Wednesday, 13 April 2011

Climate-change inertia 'costs nation $1bn'
7 April 2011

INACTION on climate change over the past year has increased the cost to households and businesses of meeting Australia's minimum 2020 greenhouse target by $1 billion, a study has found. The analysis by ClimateWorks Australia found the easiest and cheapest ways of cutting greenhouse gas emissions were being lost due to delays in introducing climate policies. Despite this, Australia's minimum 2020 target, a 5% cut in emissions below 2000 levels, could still be achieved using existing technologies at a cost below $32 a tonne of CO₂ emitted.

Reaching a 25% target by 2020 the minimum emissions cut recommended by climate scientists without buying international carbon permits would need a carbon price of $100 a tonne. ClimateWorks executive director Anna Skarbek said Australia had gone backwards on climate over the past year.

She said a potential 5 million tonnes of emissions cuts equivalent to taking 1 million cars off the road had been lost. Those emissions had been locked in through, for example, land clearing that could not be reversed or the failure to impose fuel efficiency standards on new cars. Cars bought this year will, on average, stay on the road for 20 years.

''We can't make it up; we've missed it,'' Ms Skarbek said. ''Essentially, we've lost savings. It means we're going to spend an extra $260 million a year on energy that we could have saved.'' Ms Skarbek said technologies were available today to achieve Australia's greenhouse targets. ''It shows it doesn't cost as much as you might think, but it is an exponential increase if we delay,'' she said. The analysis builds on a low carbon growth plan for Australia that last year spelt out potential emissions cuts in 54 areas.
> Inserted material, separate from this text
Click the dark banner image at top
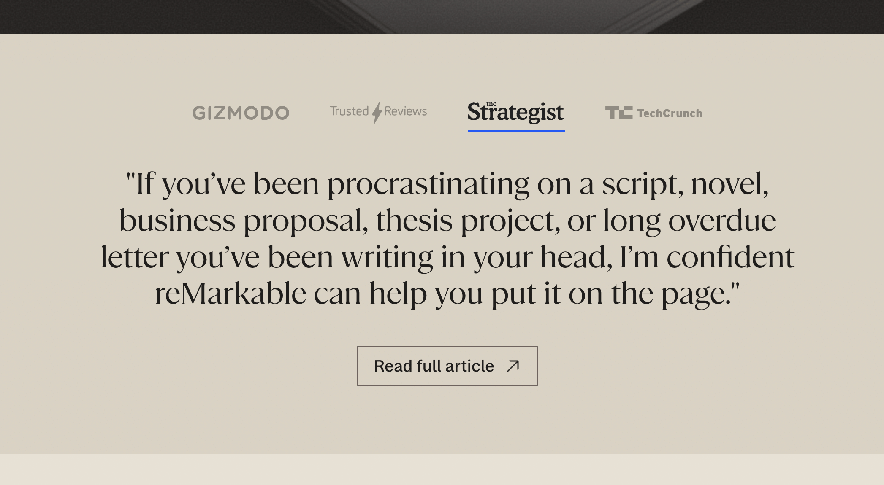884x485 pixels. pyautogui.click(x=442, y=17)
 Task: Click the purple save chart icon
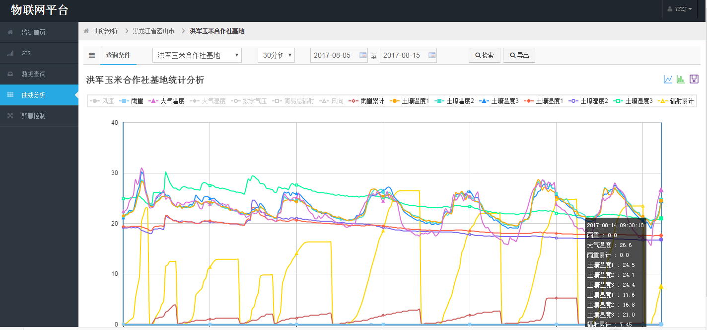click(x=694, y=79)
Contrary to concern about the cost of reducing emissions, the latest analysis found nearly a third of Australia's 5% target could be achieved through steps that would be profitable by 2013 even without a carbon price. Introduce a carbon price of $20 a tonne and two thirds of the cuts needed could turn a profit.

It found failure to act over the past year had added $1 billion to the bill to reach the 2020 target. A separate report by the Grattan Institute finds that only a carbon market can cut emissions fast enough for Australia to meet its 2020 target. An analysis of more than 300 climate programs found that 40% of Australia's emissions reductions have come from just three market based schemes, including the existing renewable energy target.